[[ DATA SUPPLIED open ]]

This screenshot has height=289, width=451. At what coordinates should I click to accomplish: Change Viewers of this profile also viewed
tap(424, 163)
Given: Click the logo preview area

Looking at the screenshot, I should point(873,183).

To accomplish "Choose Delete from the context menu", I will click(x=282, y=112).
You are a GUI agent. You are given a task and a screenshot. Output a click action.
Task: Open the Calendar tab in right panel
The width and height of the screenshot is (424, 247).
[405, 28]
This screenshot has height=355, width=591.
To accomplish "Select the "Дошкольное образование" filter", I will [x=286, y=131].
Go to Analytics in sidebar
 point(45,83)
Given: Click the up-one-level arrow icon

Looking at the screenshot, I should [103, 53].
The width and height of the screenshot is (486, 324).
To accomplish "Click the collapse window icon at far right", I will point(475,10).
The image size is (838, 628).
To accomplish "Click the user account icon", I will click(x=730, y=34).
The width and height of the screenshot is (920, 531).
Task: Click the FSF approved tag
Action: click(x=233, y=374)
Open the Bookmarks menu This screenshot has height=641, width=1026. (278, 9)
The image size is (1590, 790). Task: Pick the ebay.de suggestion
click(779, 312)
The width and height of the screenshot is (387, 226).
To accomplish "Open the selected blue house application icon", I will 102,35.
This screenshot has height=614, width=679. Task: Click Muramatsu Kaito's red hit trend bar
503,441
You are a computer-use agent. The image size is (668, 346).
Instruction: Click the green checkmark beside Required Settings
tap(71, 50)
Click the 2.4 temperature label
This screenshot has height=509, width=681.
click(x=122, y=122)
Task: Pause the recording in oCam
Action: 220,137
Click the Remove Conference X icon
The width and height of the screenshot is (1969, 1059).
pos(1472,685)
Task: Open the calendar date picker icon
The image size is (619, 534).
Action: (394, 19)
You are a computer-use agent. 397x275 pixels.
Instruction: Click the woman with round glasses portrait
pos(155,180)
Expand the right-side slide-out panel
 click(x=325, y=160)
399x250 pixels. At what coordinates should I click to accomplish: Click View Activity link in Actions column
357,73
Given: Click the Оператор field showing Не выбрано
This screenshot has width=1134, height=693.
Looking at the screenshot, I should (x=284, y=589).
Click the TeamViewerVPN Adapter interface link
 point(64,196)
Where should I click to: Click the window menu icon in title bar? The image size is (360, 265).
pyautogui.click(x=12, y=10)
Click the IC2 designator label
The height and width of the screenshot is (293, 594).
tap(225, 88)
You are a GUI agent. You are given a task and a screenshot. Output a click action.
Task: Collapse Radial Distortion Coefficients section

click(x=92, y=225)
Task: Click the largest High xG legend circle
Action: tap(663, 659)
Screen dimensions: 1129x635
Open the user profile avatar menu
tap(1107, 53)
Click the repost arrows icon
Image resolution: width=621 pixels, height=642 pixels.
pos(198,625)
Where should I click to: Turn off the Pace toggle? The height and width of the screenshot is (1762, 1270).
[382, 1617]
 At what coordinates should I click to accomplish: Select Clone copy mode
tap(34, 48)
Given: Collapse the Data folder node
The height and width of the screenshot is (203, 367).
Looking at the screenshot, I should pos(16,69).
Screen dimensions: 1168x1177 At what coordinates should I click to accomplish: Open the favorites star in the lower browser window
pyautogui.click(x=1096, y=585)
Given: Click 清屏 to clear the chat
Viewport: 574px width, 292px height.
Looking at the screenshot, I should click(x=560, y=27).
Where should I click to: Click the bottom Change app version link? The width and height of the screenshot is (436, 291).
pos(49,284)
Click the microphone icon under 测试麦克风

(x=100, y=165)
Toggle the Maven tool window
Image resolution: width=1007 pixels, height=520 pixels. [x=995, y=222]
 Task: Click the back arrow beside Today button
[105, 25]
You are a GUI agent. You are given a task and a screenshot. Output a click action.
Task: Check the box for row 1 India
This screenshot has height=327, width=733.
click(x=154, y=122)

[[ DATA SUPPLIED closed ]]

Nothing should be omitted or altered. Retype the records exactly.

This screenshot has height=289, width=451. At what coordinates should I click to accomplish: Change Viewers of this profile also viewed
tap(424, 163)
Given: Click the logo preview area

Looking at the screenshot, I should point(873,183).

To accomplish "Choose Delete from the context menu", I will click(x=282, y=112).
You are a GUI agent. You are given a task and a screenshot. Output a click action.
Task: Open the Calendar tab in right panel
The width and height of the screenshot is (424, 247).
[405, 28]
This screenshot has height=355, width=591.
To accomplish "Select the "Дошкольное образование" filter", I will [x=286, y=131].
Go to Analytics in sidebar
 point(45,83)
Given: Click the up-one-level arrow icon

Looking at the screenshot, I should [103, 53].
The width and height of the screenshot is (486, 324).
To accomplish "Click the collapse window icon at far right", I will point(475,10).
The image size is (838, 628).
To accomplish "Click the user account icon", I will click(x=730, y=34).
The width and height of the screenshot is (920, 531).
Task: Click the FSF approved tag
Action: click(x=233, y=374)
Open the Bookmarks menu This screenshot has height=641, width=1026. (278, 9)
The image size is (1590, 790). Task: Pick the ebay.de suggestion
click(779, 312)
The width and height of the screenshot is (387, 226).
To accomplish "Open the selected blue house application icon", I will 102,35.
This screenshot has height=614, width=679. Task: Click Muramatsu Kaito's red hit trend bar
503,441
You are a computer-use agent. The image size is (668, 346).
Instruction: Click the green checkmark beside Required Settings
tap(71, 50)
Click the 2.4 temperature label
This screenshot has height=509, width=681.
click(x=122, y=122)
Task: Pause the recording in oCam
Action: 220,137
Click the Remove Conference X icon
The width and height of the screenshot is (1969, 1059).
pos(1472,685)
Task: Open the calendar date picker icon
The image size is (619, 534).
Action: (394, 19)
You are a computer-use agent. 397x275 pixels.
Instruction: Click the woman with round glasses portrait
pos(155,180)
Expand the right-side slide-out panel
 click(x=325, y=160)
399x250 pixels. At what coordinates should I click to accomplish: Click View Activity link in Actions column
357,73
Given: Click the Оператор field showing Не выбрано
This screenshot has width=1134, height=693.
Looking at the screenshot, I should (x=284, y=589).
Click the TeamViewerVPN Adapter interface link
 point(64,196)
Where should I click to: Click the window menu icon in title bar? The image size is (360, 265).
pyautogui.click(x=12, y=10)
Click the IC2 designator label
The height and width of the screenshot is (293, 594).
tap(225, 88)
You are a GUI agent. You are given a task and a screenshot. Output a click action.
Task: Collapse Radial Distortion Coefficients section

click(x=92, y=225)
Task: Click the largest High xG legend circle
Action: tap(663, 659)
Screen dimensions: 1129x635
Open the user profile avatar menu
tap(1107, 53)
Click the repost arrows icon
Image resolution: width=621 pixels, height=642 pixels.
pos(198,625)
Where should I click to: Turn off the Pace toggle? The height and width of the screenshot is (1762, 1270).
[382, 1617]
 At what coordinates should I click to accomplish: Select Clone copy mode
tap(34, 48)
Given: Collapse the Data folder node
The height and width of the screenshot is (203, 367).
Looking at the screenshot, I should pos(16,69).
Screen dimensions: 1168x1177 At what coordinates should I click to accomplish: Open the favorites star in the lower browser window
pyautogui.click(x=1096, y=585)
Given: Click 清屏 to clear the chat
Viewport: 574px width, 292px height.
Looking at the screenshot, I should click(x=560, y=27).
Where should I click to: Click the bottom Change app version link? The width and height of the screenshot is (436, 291).
pos(49,284)
Click the microphone icon under 测试麦克风

(x=100, y=165)
Toggle the Maven tool window
Image resolution: width=1007 pixels, height=520 pixels. [x=995, y=222]
 Task: Click the back arrow beside Today button
[105, 25]
You are a GUI agent. You are given a task and a screenshot. Output a click action.
Task: Check the box for row 1 India
This screenshot has height=327, width=733.
click(x=154, y=122)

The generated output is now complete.